* **Word and item position data**:
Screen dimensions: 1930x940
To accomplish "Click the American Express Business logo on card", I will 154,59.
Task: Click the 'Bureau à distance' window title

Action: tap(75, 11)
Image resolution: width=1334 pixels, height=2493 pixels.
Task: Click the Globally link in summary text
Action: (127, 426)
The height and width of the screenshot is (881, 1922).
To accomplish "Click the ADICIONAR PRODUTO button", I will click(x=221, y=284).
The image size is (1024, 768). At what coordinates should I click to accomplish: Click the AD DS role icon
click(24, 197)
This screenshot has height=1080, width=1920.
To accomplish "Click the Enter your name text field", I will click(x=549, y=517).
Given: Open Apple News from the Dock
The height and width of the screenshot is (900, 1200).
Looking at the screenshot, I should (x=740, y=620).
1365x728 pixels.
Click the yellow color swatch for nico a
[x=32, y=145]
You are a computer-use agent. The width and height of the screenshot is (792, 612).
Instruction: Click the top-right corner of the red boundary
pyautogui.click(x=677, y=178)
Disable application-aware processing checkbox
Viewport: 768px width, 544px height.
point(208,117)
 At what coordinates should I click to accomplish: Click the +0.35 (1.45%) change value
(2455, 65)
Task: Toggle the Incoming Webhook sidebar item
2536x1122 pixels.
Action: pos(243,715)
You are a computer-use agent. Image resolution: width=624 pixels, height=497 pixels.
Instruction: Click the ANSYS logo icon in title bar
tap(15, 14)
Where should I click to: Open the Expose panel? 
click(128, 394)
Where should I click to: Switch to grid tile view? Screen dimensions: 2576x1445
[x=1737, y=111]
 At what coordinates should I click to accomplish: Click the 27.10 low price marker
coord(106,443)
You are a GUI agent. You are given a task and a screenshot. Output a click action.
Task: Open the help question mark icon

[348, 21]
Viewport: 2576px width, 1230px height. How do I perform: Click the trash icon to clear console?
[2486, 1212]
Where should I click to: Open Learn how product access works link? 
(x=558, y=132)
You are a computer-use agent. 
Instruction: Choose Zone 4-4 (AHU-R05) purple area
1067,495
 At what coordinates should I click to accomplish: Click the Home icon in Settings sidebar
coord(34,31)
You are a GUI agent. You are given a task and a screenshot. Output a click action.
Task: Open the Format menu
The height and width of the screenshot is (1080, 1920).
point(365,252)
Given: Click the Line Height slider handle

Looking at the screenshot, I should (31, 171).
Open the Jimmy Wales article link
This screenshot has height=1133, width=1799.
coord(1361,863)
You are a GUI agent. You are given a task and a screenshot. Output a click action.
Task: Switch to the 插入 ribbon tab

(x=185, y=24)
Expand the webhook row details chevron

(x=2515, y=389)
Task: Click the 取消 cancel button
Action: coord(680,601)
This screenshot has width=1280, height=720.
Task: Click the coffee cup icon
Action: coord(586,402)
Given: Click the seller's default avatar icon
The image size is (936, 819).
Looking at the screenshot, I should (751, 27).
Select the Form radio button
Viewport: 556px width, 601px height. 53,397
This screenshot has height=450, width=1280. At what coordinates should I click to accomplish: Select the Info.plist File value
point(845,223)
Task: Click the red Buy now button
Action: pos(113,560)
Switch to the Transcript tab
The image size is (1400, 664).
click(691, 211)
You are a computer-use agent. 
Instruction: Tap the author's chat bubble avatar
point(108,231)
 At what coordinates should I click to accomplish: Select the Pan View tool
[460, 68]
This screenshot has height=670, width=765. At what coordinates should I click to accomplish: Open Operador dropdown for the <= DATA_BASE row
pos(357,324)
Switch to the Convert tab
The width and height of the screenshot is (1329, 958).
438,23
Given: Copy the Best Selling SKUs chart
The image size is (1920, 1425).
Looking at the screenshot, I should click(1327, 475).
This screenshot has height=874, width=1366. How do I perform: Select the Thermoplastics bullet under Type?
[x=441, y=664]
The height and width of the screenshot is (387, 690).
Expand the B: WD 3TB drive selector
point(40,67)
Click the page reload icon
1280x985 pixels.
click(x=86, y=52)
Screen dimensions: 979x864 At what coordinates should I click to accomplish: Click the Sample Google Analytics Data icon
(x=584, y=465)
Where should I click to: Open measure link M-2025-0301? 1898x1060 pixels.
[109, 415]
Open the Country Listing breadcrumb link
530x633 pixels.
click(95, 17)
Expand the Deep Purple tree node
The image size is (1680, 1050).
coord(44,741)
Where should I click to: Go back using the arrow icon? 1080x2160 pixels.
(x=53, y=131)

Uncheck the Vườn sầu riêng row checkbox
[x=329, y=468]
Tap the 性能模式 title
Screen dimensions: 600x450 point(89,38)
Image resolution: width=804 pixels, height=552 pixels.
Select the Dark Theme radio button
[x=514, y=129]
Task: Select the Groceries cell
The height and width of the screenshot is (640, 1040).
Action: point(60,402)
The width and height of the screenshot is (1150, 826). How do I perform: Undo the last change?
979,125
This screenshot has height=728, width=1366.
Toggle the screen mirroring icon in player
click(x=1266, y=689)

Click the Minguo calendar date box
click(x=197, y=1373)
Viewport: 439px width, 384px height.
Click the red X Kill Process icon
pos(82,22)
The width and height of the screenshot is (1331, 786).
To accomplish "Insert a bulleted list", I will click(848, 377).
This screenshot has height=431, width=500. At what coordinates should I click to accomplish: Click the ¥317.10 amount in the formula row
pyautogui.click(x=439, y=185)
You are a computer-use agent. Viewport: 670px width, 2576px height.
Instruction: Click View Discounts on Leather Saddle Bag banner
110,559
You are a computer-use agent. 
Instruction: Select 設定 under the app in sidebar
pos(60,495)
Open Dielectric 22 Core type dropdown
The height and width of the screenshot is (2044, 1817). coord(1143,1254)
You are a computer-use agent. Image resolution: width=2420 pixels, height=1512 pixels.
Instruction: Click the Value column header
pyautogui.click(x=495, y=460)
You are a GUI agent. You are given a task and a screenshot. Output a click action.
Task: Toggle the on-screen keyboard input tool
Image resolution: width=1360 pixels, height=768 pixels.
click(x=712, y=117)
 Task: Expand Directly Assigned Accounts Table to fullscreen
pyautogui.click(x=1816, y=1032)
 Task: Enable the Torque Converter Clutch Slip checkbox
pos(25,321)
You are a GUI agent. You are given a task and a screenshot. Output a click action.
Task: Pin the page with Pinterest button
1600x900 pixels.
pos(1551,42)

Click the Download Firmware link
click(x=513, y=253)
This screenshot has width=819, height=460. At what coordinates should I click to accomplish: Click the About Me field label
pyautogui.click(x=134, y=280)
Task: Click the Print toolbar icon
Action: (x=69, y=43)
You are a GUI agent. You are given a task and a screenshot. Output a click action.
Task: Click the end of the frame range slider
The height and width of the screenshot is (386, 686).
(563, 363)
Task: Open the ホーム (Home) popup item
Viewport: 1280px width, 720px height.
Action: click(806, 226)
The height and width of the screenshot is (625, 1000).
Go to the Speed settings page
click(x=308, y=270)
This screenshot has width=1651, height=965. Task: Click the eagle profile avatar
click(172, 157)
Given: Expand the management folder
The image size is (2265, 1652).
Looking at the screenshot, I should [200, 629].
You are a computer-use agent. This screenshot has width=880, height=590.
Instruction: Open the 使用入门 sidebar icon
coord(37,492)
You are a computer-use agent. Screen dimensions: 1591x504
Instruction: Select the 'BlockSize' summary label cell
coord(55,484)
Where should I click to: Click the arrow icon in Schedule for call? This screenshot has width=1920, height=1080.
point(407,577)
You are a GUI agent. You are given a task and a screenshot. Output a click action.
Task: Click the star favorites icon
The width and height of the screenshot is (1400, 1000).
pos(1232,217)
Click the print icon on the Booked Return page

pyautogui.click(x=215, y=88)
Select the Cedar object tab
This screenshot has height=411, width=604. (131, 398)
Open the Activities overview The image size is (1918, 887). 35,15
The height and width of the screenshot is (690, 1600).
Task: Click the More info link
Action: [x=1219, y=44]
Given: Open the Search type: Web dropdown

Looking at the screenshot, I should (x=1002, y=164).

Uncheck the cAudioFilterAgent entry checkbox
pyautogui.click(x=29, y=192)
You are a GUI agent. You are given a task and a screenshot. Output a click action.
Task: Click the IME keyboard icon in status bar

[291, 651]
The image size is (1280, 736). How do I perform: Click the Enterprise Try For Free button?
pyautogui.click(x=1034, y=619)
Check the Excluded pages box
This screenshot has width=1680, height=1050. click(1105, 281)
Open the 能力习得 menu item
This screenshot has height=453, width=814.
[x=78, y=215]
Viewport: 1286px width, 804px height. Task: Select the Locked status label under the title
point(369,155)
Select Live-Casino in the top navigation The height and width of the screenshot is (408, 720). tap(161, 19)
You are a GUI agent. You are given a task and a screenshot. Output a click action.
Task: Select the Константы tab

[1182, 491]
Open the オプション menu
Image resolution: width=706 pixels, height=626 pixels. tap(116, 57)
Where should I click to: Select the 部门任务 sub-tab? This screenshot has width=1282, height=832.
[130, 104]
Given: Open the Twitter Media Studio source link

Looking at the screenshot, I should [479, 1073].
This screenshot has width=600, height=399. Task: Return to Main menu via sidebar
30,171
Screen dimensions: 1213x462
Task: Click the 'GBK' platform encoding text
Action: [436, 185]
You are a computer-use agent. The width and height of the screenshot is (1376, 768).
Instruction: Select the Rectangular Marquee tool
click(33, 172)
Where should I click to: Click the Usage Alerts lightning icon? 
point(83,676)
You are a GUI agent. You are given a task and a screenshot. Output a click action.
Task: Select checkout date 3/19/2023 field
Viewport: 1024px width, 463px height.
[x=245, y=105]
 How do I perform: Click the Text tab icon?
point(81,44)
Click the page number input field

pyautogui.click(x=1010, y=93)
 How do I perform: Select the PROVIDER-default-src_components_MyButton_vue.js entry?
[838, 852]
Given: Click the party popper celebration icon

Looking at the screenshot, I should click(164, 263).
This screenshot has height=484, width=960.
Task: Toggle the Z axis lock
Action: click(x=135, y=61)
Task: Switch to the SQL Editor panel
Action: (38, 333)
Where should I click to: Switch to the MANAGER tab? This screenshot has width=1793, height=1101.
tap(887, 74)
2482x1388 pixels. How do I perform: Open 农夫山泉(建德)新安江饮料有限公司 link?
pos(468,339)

* **Requirements**: Rewrite the lines from the one containing "The height and width of the screenshot is (387, 690)." to the one containing "click(x=1266, y=689)", changing "reload" to "refresh" and leaving everything else unchanged.

* **Answer to the problem**:
The height and width of the screenshot is (387, 690).
Expand the B: WD 3TB drive selector
point(40,67)
Click the page refresh icon
1280x985 pixels.
click(x=86, y=52)
Screen dimensions: 979x864 At what coordinates should I click to accomplish: Click the Sample Google Analytics Data icon
(x=584, y=465)
Where should I click to: Open measure link M-2025-0301? 1898x1060 pixels.
[109, 415]
Open the Country Listing breadcrumb link
530x633 pixels.
click(95, 17)
Expand the Deep Purple tree node
The image size is (1680, 1050).
coord(44,741)
Where should I click to: Go back using the arrow icon? 1080x2160 pixels.
(x=53, y=131)

Uncheck the Vườn sầu riêng row checkbox
[x=329, y=468]
Tap the 性能模式 title
Screen dimensions: 600x450 point(89,38)
Image resolution: width=804 pixels, height=552 pixels.
Select the Dark Theme radio button
[x=514, y=129]
Task: Select the Groceries cell
The height and width of the screenshot is (640, 1040).
Action: point(60,402)
The width and height of the screenshot is (1150, 826). How do I perform: Undo the last change?
979,125
This screenshot has height=728, width=1366.
Toggle the screen mirroring icon in player
click(x=1266, y=689)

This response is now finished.